The season of Epiphany has followed the wise men as they foolishly searched for a star, a star that would lead them to a new king, a new God. We have watched as the magi returned a different route having been warned in a dream to beware of Herod. And in fulfillment of that warning, Herod in rage and motivated by jealousy, killed all the children under two years old in that region. So Mary and Joseph like many since became refugees and fled to Egypt, returning when the political situation had subsided to live in Nazareth where Mary originally came from. Lots of new beginnings.

The scene jumps some years and we encounter Jesus now at the age of about thirty on the shore of the Sea of Galilee. As the scene opens Jesus is as it were idly walking along the lake. He must have known the disciples, Philip, Andrew, Peter, and Nathaniel before this encounter as they were local. We realize as we read this story that some divine preparation must have taken place for this to have happened. Jesus knows Nathaniel.
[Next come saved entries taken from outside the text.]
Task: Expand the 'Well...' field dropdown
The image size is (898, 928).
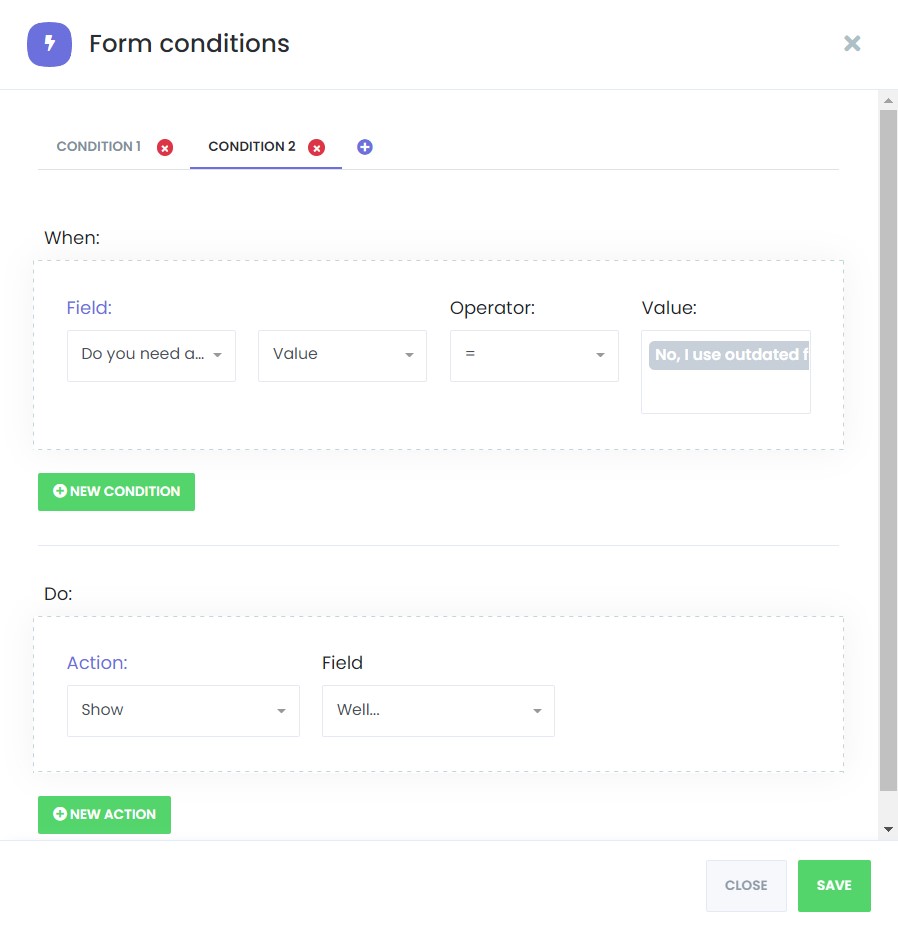Action: [438, 711]
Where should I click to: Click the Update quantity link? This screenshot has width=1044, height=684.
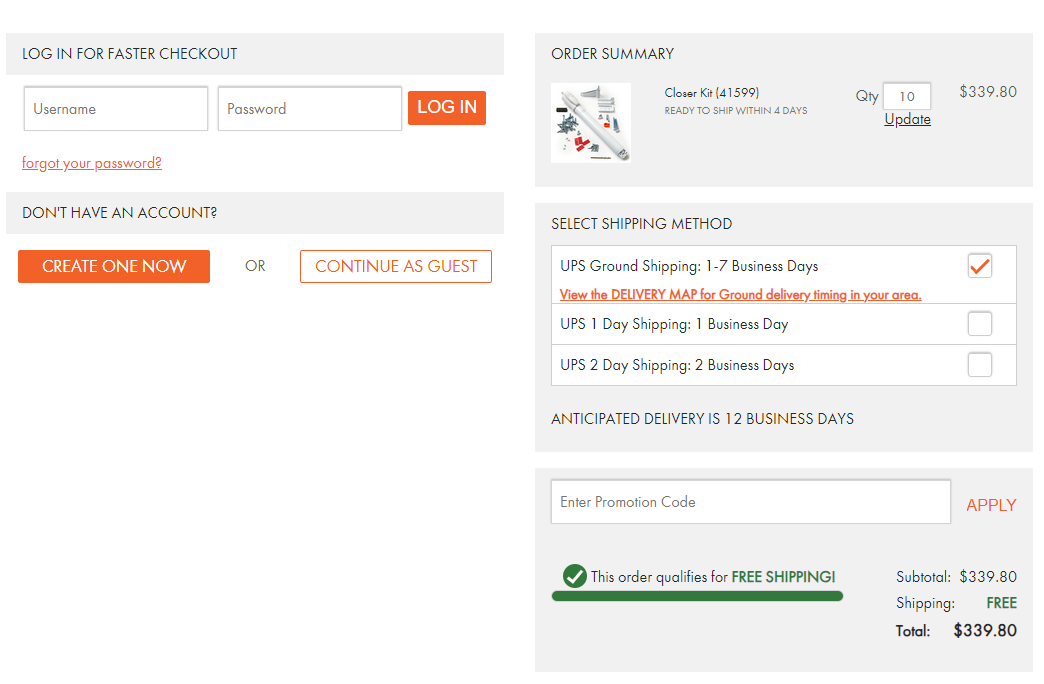[x=908, y=119]
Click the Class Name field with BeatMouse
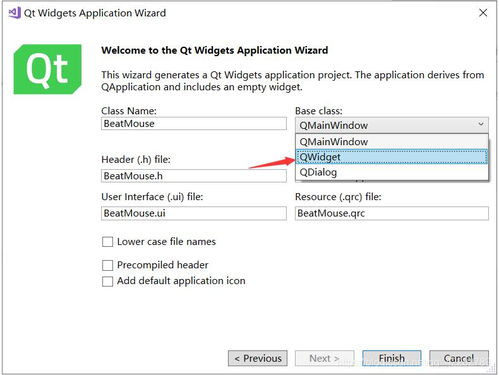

These men were working class fishermen, not scholars, not teachers but burly, smelly fishermen and they would not have been religious people.But in fact we find that almost exclusively it is to such people that Jesus ministered, the hamarez, the commoners, and it was from such people that he chose his disciples. And they are already captivated by him. What a contrast to the other rabbis, the clergy!

When Jesus called the fishermen he made no conditions, just come he said and they came as they were. Similarly Jesus asks us to come as we are, and he will use us as we are, which is why Rev David Tomlinson buried Ronnie Biggs last week. We are all the same. There are no conditions to being a Christian except to want to follow Christ. You may have committed great sins you may subsequently mess your live up but Jesus says just come. Come, follow me, warts and all. 

It was an act which changed the course of human history but it began with a simple act of complete faith. Jesus calls us to leave behind our old lives and just come.

The church in the West has a similar journey to make. It has lived with ways of being and structures that served it well in a previous age, but not in this. In an age of the spiritual the church is surprisingly unpopular. It too has to let go of the past and embrace a new future, one perhaps less tidy. It has to trust God and just come. Warts and all.

This coming year make resolutions that will make a difference, with a divine
spark, listen to your dreams and follow your hunches, foolishly following the God of Truth and Wisdom. It may involve upheaval, upset as people around you don’t want things to change. it may involve a change of attitudes, it may involve traveling and the giving of what is costly. But of such stuff are dreams made of and of such stuff is the journey as Christians we embark on when we decide to truly follow the unusually bright star in a dark sky.